**Quoted text**
····················

Interview: Shabaka Hutchings – Sons of Kemet (August 2016)
Sons of Kemetare no longer a fresh faced new group on the London music scene. After five years and two successful albums, their name has spread far-and-wide becoming a sought after act. Their music is more eclectic and harder to define than ever, but that doesn’t prevent it is enthralling. In fact, their fanbase grows after every performance.
After five years of Sons of Kemet, we asked Shabaka to take stock of the experience. How has the band’s approach to music changed?
“Our approach to music has deeply changed, because I think that we, as individuals, have all grown in term of our musical sensibility. That’s surely shown by our music. There is still a lot of energy in it, but we feel that it is energetic in a different way than three years ago. In the beginning it was much stronger. We can say that it was also more physically stronger: we felt stronger and we played in that way for a wide amount of time. So, this means that instead of focussing our shows on the struggle to get to the end and how we battered our energy down, today they are more about controlling our energy and where it goes. That’s our musical process at the moment. Then, our music is less genre-specific. Actually, our music has never been related to a specific genre, but now it’s becoming even less of that”.
Since we are in the realm of the indefinable, we challenged Shabaka to find a few words to explain how Sons of Kemet sound…
“I don’t think there’s anything that can define our sound at the moment. That’s one of the things a lot of bands in London at the moment have: the fact that their sound is not easily definable between the parameters of a genre. Maybe we need a new vocabulary to talk about this music. So, yes that’s not something you can say, that it’s this or that kind of music”.
To understand where the band’s sound was coming from, we made a step back and asked the saxophonist to reveal to us some of the Sons of Kemet influences.
“I can speak for myself, but I think now it’s less about taking influences from things. We have already been influenced: influences are already there and now we just have to play. In the past, our music might have been influenced by Count Ossy and the Mystic Revelation or certain bashment, dancehall or jazz artists. Whereas now, it’s like we’ve got away with that and we have finally got a set of influences to play with. So, it’s more about trying to realise that set, rather than trying to be someone else or show that we have assimilated something from someone else. It’s like those influences have been settled and are taking hold in the way we play, so we don’t need to show them too much: we can just be ourselves”.

····················

**Data excerpt**
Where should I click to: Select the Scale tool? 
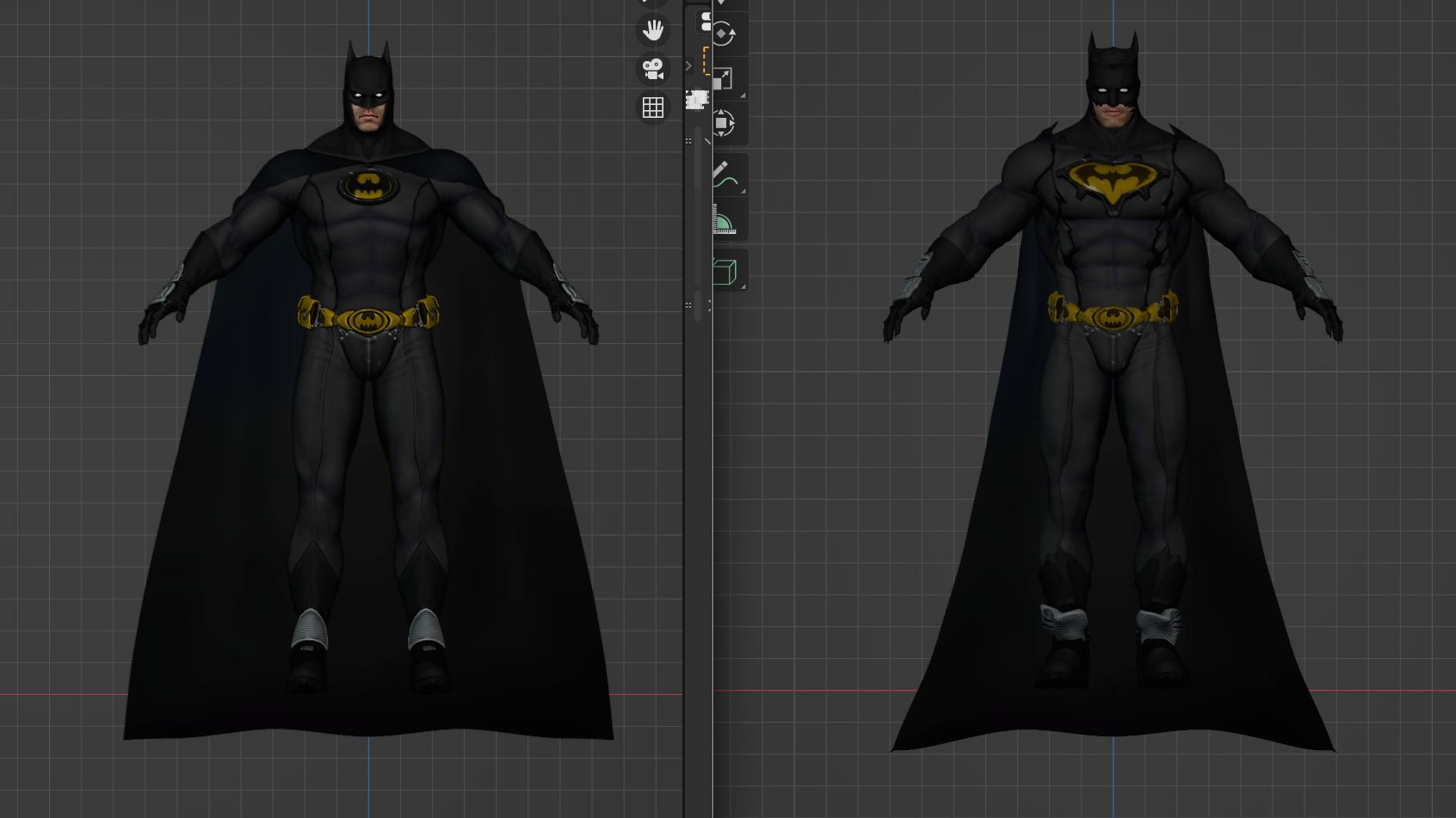(724, 79)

····················

**To-do list**
1. Echo the part of the Sons of Kemet interview that opens with the words containing "Sons of Kemetare" and closes with "after every performance.".
2. Which musical genres does the Sons of Kemet interview name as styles of artists who may have influenced the band's earlier music?
3. Render this sentence from the Sons of Kemet interview in Spanish: "Maybe we need a new vocabulary to talk about this music."

**Task responses**
1.
Sons of Kemetare no longer a fresh faced new group on the London music scene. After five years and two successful albums, their name has spread far-and-wide becoming a sought after act. Their music is more eclectic and harder to define than ever, but that doesn’t prevent it is enthralling. In fact, their fanbase grows after every performance.

2. bashment, dancehall, jazz

3. Quizás necesitamos un nuevo vocabulario para hablar de esta música.